Segurança Sanitária e Estado de Emergência

A solução é assumir a gravidade do assunto e agir em conformidade com as regras constitucionais que existem sobre o estado de emergência, na sua versão de calamidade por epidemia

1. Quando, em 1999, defendi a minha tese de doutoramento sobre o estado de exceção constitucional, sob a inteligente e contundente arguição de Marcelo Rebelo de Sousa, estava longe de pensar em escrever hoje, volvidos 21 anos, este artigo de opinião.

Na verdade, a exceção constitucional, sendo um tema clássico da Teoria da Constituição, é um daqueles assuntos que ninguém deseja tratar senão pelos livros e no qual se sente uma permanente inadequação do regime estabelecido.

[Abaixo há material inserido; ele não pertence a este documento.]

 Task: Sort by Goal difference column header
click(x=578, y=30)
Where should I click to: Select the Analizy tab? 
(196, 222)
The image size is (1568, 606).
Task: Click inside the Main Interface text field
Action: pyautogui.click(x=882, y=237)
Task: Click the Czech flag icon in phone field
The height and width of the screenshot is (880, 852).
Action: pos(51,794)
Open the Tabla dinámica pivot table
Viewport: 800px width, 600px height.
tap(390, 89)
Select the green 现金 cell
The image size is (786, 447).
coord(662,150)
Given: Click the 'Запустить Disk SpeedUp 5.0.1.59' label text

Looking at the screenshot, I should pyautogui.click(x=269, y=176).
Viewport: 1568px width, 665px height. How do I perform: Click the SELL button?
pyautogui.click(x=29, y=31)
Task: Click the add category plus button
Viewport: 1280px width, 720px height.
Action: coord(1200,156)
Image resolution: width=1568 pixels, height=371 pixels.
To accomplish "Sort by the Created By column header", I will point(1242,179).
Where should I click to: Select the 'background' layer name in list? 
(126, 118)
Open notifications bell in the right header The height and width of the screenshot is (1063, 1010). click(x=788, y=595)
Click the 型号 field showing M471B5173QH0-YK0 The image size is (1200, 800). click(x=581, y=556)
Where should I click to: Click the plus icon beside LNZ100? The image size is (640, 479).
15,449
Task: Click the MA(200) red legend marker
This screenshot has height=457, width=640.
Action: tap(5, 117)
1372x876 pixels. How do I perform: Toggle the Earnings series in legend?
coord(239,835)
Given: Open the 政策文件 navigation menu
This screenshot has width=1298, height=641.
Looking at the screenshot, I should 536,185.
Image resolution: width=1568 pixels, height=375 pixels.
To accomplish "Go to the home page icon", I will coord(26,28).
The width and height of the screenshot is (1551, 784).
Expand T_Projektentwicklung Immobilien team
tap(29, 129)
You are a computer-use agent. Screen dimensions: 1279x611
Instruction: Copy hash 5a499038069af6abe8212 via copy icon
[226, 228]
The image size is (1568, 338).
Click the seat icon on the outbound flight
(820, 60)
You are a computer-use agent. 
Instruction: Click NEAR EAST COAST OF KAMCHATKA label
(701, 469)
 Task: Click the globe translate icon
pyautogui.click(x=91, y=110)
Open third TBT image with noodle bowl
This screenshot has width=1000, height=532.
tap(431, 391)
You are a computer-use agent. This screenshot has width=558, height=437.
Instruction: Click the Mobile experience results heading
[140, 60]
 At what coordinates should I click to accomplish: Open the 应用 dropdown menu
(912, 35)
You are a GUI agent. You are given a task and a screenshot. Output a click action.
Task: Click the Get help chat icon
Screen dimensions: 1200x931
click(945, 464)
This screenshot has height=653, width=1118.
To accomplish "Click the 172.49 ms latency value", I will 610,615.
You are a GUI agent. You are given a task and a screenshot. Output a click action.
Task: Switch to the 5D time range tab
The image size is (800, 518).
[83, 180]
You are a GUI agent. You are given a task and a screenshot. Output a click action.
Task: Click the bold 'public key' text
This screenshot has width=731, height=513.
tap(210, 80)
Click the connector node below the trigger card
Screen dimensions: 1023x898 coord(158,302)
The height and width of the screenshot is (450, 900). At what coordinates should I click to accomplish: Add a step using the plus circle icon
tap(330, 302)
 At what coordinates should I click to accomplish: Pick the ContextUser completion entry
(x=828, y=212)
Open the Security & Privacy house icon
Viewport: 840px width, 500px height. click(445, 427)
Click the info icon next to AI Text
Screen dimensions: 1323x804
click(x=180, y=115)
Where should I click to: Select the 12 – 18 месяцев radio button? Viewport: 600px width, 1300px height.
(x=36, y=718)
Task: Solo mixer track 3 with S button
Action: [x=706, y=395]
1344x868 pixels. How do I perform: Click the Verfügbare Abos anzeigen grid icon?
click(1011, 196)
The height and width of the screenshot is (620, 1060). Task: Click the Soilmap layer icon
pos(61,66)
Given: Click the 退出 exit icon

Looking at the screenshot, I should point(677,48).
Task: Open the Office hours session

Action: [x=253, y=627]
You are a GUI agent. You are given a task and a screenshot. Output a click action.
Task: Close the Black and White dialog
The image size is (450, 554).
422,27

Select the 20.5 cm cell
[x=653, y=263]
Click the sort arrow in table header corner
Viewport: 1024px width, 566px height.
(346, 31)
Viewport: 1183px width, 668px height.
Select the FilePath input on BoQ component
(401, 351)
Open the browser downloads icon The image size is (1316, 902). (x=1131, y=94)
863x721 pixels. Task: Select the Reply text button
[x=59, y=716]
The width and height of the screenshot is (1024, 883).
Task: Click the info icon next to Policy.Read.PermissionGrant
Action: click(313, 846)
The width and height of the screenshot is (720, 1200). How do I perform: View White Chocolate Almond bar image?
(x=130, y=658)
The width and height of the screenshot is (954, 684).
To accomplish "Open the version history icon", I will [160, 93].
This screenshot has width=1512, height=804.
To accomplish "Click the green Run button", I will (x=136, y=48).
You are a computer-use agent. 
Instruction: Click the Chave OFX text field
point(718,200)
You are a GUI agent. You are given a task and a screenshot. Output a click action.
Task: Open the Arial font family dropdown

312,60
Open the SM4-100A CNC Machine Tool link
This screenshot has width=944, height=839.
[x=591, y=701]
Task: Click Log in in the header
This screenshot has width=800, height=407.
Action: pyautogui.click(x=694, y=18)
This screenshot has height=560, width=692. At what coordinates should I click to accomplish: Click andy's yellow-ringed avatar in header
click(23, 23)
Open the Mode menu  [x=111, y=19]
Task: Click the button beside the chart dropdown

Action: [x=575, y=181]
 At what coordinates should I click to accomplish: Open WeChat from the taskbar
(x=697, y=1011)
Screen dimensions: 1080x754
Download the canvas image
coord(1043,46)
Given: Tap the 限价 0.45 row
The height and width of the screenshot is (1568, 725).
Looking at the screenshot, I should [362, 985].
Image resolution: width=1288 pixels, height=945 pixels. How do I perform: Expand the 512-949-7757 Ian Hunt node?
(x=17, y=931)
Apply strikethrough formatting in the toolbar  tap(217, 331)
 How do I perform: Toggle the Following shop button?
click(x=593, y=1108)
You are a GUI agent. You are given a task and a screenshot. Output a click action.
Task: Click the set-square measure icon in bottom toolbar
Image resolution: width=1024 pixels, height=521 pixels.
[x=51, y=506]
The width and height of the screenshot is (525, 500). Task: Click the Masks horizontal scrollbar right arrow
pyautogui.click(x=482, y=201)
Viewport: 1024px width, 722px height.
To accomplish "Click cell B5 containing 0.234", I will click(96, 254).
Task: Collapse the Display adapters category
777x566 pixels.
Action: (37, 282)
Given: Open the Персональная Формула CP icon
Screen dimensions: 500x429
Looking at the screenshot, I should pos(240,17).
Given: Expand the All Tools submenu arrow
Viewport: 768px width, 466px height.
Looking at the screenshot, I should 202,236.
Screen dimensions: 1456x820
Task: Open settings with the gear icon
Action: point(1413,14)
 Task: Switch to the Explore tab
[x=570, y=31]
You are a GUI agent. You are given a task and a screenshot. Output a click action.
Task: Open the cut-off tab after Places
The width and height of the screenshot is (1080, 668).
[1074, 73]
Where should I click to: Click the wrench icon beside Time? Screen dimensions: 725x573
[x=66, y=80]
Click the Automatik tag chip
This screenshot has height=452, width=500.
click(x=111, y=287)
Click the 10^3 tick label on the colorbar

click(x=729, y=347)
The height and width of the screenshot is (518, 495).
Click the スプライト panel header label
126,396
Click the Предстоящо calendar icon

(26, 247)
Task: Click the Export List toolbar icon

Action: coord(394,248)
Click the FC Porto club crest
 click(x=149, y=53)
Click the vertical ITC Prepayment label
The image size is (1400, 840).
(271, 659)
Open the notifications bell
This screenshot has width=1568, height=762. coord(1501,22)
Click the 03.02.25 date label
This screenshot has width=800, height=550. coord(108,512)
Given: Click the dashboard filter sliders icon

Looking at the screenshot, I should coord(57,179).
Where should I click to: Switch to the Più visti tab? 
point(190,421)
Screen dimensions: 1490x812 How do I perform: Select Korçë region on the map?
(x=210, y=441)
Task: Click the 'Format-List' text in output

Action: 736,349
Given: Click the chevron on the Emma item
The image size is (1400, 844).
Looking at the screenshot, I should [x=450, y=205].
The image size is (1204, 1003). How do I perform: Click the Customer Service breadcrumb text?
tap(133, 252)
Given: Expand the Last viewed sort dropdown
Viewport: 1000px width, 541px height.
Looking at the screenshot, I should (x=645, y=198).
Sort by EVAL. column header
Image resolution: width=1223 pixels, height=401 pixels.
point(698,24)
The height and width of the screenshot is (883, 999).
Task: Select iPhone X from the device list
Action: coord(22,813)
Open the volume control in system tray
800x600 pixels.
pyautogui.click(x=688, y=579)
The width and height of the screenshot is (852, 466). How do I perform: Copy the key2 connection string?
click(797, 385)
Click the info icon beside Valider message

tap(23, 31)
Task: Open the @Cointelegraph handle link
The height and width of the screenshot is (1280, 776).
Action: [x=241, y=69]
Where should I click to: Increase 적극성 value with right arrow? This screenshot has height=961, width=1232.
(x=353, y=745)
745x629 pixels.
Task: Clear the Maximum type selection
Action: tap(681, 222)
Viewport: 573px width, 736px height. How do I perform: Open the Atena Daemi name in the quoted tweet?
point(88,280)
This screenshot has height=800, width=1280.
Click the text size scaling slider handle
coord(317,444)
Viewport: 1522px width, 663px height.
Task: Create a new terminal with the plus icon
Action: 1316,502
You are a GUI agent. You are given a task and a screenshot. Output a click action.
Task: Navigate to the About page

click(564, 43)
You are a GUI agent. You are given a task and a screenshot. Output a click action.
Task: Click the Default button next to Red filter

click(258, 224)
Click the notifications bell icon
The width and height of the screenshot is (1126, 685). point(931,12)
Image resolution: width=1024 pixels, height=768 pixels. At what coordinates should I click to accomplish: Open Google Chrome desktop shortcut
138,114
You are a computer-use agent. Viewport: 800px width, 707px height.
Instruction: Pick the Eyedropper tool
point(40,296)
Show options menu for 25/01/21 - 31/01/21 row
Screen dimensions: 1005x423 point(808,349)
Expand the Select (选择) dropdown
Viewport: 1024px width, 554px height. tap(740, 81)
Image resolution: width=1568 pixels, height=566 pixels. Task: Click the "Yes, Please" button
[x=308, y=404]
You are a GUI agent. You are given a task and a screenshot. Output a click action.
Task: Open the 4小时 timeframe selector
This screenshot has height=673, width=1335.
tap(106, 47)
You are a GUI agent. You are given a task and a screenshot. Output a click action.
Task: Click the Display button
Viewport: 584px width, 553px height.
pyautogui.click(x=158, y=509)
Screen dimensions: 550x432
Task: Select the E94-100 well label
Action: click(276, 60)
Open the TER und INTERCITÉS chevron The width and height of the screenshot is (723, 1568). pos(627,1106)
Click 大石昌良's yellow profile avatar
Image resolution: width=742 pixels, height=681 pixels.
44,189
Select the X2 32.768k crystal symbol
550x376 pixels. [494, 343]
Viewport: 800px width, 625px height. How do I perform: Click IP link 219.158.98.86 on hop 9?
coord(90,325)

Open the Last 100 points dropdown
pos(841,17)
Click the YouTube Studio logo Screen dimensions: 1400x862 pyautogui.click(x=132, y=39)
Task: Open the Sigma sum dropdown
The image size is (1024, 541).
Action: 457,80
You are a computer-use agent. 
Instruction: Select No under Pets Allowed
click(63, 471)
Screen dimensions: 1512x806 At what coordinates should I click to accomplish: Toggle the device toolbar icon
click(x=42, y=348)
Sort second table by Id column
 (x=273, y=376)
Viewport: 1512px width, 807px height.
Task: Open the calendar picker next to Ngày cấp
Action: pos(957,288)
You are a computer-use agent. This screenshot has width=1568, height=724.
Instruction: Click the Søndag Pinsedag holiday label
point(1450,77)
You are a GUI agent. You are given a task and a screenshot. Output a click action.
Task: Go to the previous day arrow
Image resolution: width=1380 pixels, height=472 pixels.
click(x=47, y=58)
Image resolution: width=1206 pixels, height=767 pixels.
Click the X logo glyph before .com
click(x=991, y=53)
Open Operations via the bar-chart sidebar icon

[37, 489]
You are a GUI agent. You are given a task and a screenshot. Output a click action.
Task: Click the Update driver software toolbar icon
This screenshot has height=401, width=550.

Isto reconhecendo, embora, toda uma longa e árdua história jurídico-política de afirmação do direito de necessidade do Estado perante os múltiplos riscos e ameaças que a evolução da Humanidade tem vindo a multiplicar.

2. Essa ideia da inadequação das estruturas de defesa extraordinária da Constituição já tinha sido muito notória no tempo da intervenção estrangeira sobre as nossas finanças com a troika e o PAEF.

Falou-se em muitas inconstitucionalidades, sobretudo pelos cortes e redução de salários, sem que para o efeito tivesse sido declarado qualquer estado de exceção, de resto nem sequer previsto na Constituição em tais termos.

O pior foi a dificuldade que o Tribunal Constitucional teve para encontrar um diapasão certo para dirimir um problema que de económico-financeiro logo se tornou político-social, sendo “arrastado” para o pantanoso terreno da judicialização constitucional da Política.

3. Eis que o COVID-19 nos coloca noutra situação dilemática de preservação da legalidade constitucional num ambiente em que é necessário manter a segurança sanitária dos cidadãos.

Neste contexto, a segurança que o Estado deve prover como bem público já nada tem de ver com as dimensões clássicas da segurança externa ou interna, mas antes se prende com o que tem sido chamado pelos Estudos de Segurança como “novas seguranças”.

Nem de propósito desde 1994 as Nações Unidas bem têm sugerido a mudança de um paradigma: o da segurança político-estadual clássica para o da “segurança humana”, na qual a pessoa é que deve ser o critério fundamental das providências a declarar com vista à sua defesa.

4. Está fora de dúvida questionar a intervenção que se mostre proporcionada para prevenir, minimizar e superar os malefícios do COVID-19.

O problema é outro: é saber da legitimidade e dos limites dessa intervenção, sendo certo que a mera invocação de uma cláusula geral de necessidade – lembrando o que era comum aceitar na Roma Antiga através do princípio “salus publica suprema lex” – pode tornar-se tanto perigosa porque excessiva quanto injusta porque violando direitos fundamentais elementares.

Decerto que alguns obstáculos podem ser superados a uma intensidade mais baixa ao nível do estado de necessidade administrativa. Mais complexa será a limitação dos direitos constitucionais, quando estiverem em causa as nossas liberdades de circulação, de entrada e saída do território nacional, o nosso direito ao salário, o direito ao geral funcionamento dos organismos públicos, etc.       

5. A solução é não reconhecer a limitação destes direitos? Não. A solução é assumir a gravidade do assunto e agir em conformidade com as regras constitucionais que existem sobre o estado de emergência, na sua versão de calamidade por epidemia, nos termos do art. 19º da Constituição.

Por incrível que pareça, há vantagens na declaração formal de tais limitações: a certeza da extensão da limitação dos nossos direitos pelos poderes públicos, como a aceitação da legitimidade da sua intervenção.